Slide, Push it, Push it real good…
Posted by Cool Your Jets IV on May 17, 2011
Four days in Phnom Penh is enough for anyone, too many people hassling you, all auto-tuktuks are $3US regardless of whether you’re going around the corner or 2km down the road, the drinks were expensive and we found very few places for good food.
We had to get out and fast.
We’d been told about a sleepy little town, 160km south west of the city though we were in two minds whether to head south as we hook up with VD and Katie in about a week though this is in Siem Reap, about 6 hours north of Phnom Penh!
We decided to go for it!
We’re so pleased we made the effort to get here – Kampot is the perfect place to get away from the city. Everything we’ve heard is true. It really is sleepy, the people are very friendly and we’re yet to be hassled. There’s a couple of very relaxed bars along the river – the Rusty Keyhole is one such bar, we were in there drinking rum with the owner and a guy we’d met a few days previous in Phnom Penh – we got the lowdown on the town and had a great night. The Rusty Keyhole is famous for its pork ribs – they’re really good, we were ‘advised’ to go for the Dino – a full KG, it was too much!

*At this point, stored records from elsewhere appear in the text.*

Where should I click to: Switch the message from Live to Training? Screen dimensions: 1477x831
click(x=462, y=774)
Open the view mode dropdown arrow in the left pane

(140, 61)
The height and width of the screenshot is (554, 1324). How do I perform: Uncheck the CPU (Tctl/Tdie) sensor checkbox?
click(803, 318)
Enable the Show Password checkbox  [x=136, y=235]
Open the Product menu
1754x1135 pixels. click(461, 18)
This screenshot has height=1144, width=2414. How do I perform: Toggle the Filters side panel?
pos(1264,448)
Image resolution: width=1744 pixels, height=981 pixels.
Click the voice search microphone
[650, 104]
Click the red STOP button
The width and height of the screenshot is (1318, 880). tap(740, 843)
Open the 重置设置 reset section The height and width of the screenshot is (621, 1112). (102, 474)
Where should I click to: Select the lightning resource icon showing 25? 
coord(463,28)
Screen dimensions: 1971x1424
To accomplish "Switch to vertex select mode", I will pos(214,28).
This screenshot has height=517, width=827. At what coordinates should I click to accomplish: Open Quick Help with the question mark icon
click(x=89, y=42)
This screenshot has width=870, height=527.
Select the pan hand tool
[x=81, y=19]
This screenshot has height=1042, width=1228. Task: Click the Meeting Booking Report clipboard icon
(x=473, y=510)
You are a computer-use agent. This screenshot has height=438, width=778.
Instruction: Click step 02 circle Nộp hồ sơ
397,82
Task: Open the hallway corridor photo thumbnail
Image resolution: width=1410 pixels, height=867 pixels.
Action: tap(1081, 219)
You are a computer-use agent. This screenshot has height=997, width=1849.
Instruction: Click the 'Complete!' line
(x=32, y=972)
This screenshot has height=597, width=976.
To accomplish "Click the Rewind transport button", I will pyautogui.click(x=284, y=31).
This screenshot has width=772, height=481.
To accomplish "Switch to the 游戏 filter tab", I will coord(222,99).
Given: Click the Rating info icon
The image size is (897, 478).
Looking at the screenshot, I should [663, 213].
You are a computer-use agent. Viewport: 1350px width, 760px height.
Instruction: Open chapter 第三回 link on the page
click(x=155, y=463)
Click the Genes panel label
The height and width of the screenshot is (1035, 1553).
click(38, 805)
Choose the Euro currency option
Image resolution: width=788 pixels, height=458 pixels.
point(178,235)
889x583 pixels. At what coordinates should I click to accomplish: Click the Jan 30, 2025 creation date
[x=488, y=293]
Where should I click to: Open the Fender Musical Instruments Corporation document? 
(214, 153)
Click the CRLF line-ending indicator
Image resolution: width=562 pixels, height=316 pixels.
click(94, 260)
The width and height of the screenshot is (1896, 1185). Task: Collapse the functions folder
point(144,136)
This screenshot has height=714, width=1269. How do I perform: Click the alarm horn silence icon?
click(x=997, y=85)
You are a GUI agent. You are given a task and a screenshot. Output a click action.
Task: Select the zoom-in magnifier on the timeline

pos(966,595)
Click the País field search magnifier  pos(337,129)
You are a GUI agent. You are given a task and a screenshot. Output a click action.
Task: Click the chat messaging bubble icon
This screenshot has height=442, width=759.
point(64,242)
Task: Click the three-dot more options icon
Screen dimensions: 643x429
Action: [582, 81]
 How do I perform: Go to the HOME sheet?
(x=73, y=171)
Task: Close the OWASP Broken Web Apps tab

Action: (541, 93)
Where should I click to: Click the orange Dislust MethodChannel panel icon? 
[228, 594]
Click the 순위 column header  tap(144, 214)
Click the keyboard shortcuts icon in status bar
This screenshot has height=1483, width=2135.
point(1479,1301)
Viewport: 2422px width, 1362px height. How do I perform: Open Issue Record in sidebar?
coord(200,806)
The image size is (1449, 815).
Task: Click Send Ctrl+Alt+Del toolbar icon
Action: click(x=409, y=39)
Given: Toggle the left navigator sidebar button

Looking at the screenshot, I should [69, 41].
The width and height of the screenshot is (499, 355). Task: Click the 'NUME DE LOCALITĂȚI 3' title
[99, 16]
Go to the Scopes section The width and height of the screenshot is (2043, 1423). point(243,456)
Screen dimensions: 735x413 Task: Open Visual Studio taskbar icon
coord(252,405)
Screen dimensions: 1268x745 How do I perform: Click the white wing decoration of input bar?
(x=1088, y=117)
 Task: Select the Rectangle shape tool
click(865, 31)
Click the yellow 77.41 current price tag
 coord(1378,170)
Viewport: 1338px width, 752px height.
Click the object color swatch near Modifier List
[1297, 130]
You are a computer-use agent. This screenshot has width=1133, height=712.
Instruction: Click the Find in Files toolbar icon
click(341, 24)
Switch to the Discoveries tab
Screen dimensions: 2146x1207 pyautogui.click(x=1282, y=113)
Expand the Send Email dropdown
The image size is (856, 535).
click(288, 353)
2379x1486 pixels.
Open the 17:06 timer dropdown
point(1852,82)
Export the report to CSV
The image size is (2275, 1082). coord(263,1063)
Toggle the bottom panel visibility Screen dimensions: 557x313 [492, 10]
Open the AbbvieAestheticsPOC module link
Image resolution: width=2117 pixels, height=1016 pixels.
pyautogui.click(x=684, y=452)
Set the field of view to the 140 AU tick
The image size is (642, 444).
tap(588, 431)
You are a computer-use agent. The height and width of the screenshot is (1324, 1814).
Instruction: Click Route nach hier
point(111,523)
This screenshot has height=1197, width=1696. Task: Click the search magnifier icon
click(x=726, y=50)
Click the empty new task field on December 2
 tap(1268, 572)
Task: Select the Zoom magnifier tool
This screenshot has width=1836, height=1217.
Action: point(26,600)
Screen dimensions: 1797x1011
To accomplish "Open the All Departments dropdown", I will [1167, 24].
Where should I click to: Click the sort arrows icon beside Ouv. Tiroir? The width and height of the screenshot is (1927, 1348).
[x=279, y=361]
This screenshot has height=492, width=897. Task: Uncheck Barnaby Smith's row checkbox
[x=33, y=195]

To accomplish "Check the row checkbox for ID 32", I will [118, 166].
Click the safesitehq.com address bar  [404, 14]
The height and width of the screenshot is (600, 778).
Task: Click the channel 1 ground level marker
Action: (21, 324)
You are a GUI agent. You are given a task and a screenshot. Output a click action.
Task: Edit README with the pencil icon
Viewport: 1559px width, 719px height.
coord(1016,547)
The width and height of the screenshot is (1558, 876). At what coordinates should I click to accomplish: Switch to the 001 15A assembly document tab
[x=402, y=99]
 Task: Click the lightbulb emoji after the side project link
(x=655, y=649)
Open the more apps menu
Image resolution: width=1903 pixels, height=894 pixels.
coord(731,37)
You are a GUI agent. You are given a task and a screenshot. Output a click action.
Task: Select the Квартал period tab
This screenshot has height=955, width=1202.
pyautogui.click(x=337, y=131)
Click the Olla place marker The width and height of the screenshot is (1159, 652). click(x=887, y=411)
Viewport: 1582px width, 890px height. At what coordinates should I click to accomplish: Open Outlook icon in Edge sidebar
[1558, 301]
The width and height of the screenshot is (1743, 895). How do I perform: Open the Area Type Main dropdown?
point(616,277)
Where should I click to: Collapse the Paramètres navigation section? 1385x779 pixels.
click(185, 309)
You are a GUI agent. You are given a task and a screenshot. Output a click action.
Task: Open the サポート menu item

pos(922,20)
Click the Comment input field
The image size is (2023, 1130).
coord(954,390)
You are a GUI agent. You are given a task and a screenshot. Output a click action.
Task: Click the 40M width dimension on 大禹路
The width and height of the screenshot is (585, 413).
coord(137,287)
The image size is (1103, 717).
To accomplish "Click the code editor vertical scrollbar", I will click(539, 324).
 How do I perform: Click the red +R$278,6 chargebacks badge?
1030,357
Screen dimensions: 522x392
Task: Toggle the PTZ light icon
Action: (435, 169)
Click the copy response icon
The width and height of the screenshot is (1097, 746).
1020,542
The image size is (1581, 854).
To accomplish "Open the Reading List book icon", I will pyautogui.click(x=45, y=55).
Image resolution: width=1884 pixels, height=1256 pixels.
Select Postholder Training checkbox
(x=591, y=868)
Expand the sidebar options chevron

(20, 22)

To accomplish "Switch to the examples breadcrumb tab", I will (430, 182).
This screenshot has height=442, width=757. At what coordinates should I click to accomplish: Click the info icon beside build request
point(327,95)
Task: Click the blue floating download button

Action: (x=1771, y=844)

Kampot is also famous for it’s pepper (and less so it’s salt) which is regarded as the best in the World and has recently been granted a ‘Protected Graphical Indication’ or PGI – we’ve tried it, it’s peppery and full of flavour(!) we’ll be bringing some back with us.
We’ve hired a little scooter so that we can spend the next few days seeing the countryside which is stunning and we’re just back from having lunch in Kep – there’s a great crab market there (Kep is famous for its crabs) and it’s even more sleepy than Kampot, this whole province is very chilled.
On the way to Kep we took a small detour as we’d been told about some caves that were worth seeing, inside was also a Buddhist shrine – the original temple was destroyed by the Khmer Rouge. We were advised to follow a dirt-track for about 10kms and once some kids start chasing you on their pushbikes, you’ve arrived! Bartering with kids for a guided tour (we didn’t feel that we needed them but they were cheeky and at the end of the day, what’s a dollar?) they took us into the caves.
Initially I wasn’t that impressed but then we were shown a narrow tunnel which involved crawling through, almost on our bellies into a big cavern – we carried on in this vein for a good twenty minutes, up and down, squeezing through narrow walls, it really was fun and pleased we had the guys with us to show us all of this, it was well worth the few dollars we’d paid.
There’s really not a great deal to do other than take it easy – we’re thinking of visiting Bokor Mountain as there’s a deserted colonial French resort atop the hill which has been empty since 1972 though soon to be ‘redeveloped,’ hopefully we can get up there to check it out.